**Inhoud dataset**
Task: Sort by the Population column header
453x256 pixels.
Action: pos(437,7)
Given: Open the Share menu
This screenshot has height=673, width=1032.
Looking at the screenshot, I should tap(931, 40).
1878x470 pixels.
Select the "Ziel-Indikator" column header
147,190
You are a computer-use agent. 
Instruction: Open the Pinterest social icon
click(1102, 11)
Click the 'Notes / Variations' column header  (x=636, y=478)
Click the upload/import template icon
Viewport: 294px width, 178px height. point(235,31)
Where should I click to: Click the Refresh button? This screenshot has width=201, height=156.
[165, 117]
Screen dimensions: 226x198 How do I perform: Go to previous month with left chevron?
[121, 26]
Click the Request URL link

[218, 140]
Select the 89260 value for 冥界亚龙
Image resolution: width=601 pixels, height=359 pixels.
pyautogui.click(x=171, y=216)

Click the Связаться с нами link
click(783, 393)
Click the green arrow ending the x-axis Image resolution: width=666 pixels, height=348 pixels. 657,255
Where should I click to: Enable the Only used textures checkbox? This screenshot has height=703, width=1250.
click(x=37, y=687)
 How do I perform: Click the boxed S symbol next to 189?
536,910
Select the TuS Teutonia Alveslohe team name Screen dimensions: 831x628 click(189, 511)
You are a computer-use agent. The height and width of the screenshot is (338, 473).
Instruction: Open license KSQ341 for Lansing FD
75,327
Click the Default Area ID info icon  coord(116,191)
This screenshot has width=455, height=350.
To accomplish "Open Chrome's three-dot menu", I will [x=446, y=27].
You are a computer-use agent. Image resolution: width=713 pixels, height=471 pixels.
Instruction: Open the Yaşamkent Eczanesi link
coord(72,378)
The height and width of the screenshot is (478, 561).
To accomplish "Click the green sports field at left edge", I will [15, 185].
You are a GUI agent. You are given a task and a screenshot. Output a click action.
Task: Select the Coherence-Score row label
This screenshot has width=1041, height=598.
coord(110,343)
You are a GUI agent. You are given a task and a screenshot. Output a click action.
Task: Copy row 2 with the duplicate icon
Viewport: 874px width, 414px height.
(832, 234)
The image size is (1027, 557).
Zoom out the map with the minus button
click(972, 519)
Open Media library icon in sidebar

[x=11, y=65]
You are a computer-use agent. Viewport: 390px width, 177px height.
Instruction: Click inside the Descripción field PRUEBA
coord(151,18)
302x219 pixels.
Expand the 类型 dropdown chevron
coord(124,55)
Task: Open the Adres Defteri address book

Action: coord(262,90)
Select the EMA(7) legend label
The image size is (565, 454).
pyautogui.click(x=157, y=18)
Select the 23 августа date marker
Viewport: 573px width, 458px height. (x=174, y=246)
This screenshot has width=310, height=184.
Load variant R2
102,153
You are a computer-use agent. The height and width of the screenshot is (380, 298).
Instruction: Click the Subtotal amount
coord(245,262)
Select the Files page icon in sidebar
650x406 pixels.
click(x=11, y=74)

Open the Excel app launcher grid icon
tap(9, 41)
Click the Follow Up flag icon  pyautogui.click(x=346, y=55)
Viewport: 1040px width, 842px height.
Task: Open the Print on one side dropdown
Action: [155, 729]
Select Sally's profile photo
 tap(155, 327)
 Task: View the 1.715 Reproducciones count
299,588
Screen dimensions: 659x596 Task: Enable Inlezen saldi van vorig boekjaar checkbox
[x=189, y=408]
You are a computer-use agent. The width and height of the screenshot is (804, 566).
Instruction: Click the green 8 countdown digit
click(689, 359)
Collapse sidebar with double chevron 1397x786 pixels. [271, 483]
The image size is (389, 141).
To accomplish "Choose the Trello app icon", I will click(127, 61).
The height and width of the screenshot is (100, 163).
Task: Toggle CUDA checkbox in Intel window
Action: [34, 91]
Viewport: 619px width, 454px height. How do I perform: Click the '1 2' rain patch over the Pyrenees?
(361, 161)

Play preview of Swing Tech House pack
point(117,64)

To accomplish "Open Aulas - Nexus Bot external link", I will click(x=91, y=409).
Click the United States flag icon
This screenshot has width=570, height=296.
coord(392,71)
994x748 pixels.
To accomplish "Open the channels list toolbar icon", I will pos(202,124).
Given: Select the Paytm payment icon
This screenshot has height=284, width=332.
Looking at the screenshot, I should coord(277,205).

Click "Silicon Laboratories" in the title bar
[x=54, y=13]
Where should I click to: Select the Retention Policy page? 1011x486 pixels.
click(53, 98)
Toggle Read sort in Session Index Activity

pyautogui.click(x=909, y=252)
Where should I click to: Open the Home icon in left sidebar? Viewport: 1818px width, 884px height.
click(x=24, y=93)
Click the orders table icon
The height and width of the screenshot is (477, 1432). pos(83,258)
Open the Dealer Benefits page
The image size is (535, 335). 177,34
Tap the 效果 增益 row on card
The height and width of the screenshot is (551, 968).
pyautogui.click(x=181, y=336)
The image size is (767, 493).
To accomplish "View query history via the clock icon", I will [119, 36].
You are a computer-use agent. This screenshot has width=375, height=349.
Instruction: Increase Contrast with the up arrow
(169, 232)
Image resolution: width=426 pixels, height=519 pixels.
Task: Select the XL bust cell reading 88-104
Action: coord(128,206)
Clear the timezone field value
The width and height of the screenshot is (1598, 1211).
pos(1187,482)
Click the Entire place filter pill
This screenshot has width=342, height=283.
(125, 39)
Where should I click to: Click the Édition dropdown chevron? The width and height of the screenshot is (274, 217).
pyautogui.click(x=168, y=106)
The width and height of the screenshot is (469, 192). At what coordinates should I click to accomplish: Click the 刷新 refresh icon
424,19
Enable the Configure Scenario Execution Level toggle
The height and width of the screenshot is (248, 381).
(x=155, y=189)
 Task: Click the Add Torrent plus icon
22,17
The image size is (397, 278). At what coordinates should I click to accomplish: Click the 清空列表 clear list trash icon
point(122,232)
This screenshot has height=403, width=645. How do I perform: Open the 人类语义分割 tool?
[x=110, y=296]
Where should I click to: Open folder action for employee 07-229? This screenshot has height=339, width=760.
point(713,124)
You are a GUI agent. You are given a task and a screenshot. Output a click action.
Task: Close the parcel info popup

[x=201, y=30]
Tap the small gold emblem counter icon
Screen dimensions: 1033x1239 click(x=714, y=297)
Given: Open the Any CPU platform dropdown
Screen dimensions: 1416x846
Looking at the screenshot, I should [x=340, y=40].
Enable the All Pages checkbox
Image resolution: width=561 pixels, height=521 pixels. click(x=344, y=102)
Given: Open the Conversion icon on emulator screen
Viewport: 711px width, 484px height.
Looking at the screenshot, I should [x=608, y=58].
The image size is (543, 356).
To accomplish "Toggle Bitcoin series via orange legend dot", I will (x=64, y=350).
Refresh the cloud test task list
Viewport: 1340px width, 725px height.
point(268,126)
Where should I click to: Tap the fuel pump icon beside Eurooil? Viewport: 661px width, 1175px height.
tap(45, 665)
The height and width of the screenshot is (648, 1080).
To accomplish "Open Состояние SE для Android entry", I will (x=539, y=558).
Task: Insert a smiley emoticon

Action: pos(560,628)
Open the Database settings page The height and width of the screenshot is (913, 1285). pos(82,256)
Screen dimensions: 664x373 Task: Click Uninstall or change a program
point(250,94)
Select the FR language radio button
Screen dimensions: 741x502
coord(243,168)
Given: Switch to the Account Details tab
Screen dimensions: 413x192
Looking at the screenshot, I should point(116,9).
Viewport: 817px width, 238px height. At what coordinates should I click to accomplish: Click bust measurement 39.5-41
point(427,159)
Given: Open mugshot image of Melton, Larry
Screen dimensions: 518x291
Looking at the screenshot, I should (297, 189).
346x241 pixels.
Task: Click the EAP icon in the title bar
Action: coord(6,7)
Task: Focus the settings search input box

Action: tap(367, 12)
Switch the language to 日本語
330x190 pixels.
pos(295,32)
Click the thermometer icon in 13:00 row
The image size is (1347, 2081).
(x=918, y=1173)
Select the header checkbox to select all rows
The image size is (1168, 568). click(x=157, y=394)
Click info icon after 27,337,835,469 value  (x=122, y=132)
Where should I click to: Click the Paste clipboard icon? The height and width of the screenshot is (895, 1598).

**Opdrachteisen**
Meld elke regel uit de lijst hierboven waarin het woord "title" voorkomt.

**Eindresultaat**
Click "Silicon Laboratories" in the title bar
Task: Click the EAP icon in the title bar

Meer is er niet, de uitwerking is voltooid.